Background:    Recent developments in Critical Care Ventilators have made available their use for NPPV (non invasive positive pressure ventilation). The Respironics Vision is known throughout the clinical arena as the gold standard of NPPV.  If the traditional invasive ventilator devices can provide a clinically equivalent means of delivering NPPV, then clinicians and patients could possibly benefit.
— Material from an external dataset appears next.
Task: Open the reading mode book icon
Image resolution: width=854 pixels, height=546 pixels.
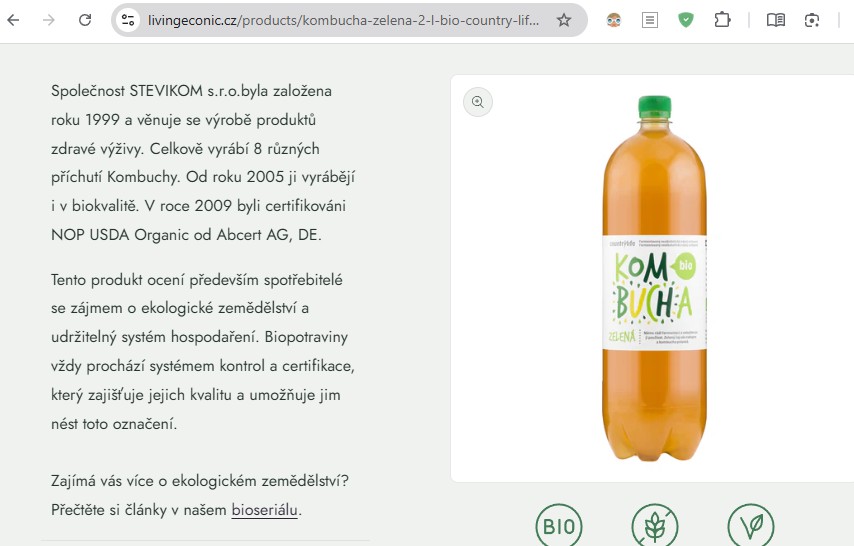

Efficiency, training and ability to quickly switch between NPPV and Invasive Ventilation may prove advantageous.  This study tested a Critical Care Transport Ventilator (Versamed iVent201, Pearl River, NY) and a NPPV Ventilator (Respironics Vision, Carlsbad, CA).  The study was designed to determine whether there were any clinically significant differences and to analyze the features of both as they apply to clinical use.

Method:
  The ventilators were tested using a lung simulation model and by spontaneous breathing.  The lung simulator was made up of a Michigan Dual adult TTL (Michigan Instruments, Inc., Grand Rapids, MI) and a PF 300 Flow/Pressure analyzer (IMT Medical, Inc., Oceanside, CA.). A ventilator was used to drive consistent triggering/demand for breath initiation for both ventilators. Flow/Pressure analysis was measured between patient interface and the Michigan TTL. Each ventilator was set-up using manufacturers recommended breathing circuits with a full face mask. Each ventilator was tested using the most sensitive trigger settings (-0.5 cmH20 / 1 lpm for the iVent201, non-adjustable for the Vision), rise time set to 0.1 seconds and expiratory sensitivity set to 40% for the iVent201 and non-adjustable for the Vision.

Results:
 Both devices were set at 3 different IPAP (inspiratory positive airway pressure) and EPAP (expiratory positive airway pressure) settings. Definitions of data collected for comparison of the iVent201 and the Vision are as follows: Response Times - amount of time required for pressure to return to baseline; Pmax - maximum pressure drop below baseline; Vmax - maximum measured inspiratory flow; Ti - total inspiratory time; Trise - time measured from baseline to target pressure:

                                Lung simulator Response Times (R.Times) and Pmax 

Settings (IPAP/EPAP) iVent R. Times/Pmax Vision R. Times/Pmax
10/5 114 ms/-2.6 cmH2O 110 ms/-1.8 cmH2O
15/8 100 ms/-3.2 cmH2O 104 ms/-2.5 cmH2O
25/10 102 ms/-3.6 cmH2O   94 ms/-2.5 cmH2O

 Spontaneous breathing test results for Vmax, Ti, Trise

Settings (IPAP/EPAP) iVent Vmax, Ti, Trise Vision Vmax, Ti, Trise
10/5 60 lpm, 1.71, .40 49 lpm, 1.91, .34
15/8 72 lpm, 1.32, .38 56 lpm, 1.71, .29
25/10 87 lpm, 1.33, .87     93 lpm, .67, .36

Conclusion: This study illustrated that the iVent201 can deliver safe and effective NPPV and that with it's added features, i.e. battery and compressor transport capability, size and weight, MRI compatibility, invasive ventilation with advance modes of ventilation, and enhanced breath delivery adjustments (expiratory sensitivity 10-90%, Rise time .1-1.5sec and Auto rise), it could positively impact patient care, staff efficiency and overall institutional costs. Further study is needed to assess NPPV and the additional features of the Versamed iVent201 as well as other critical care ventilators, and overall impact on improved patient care and institutional costs.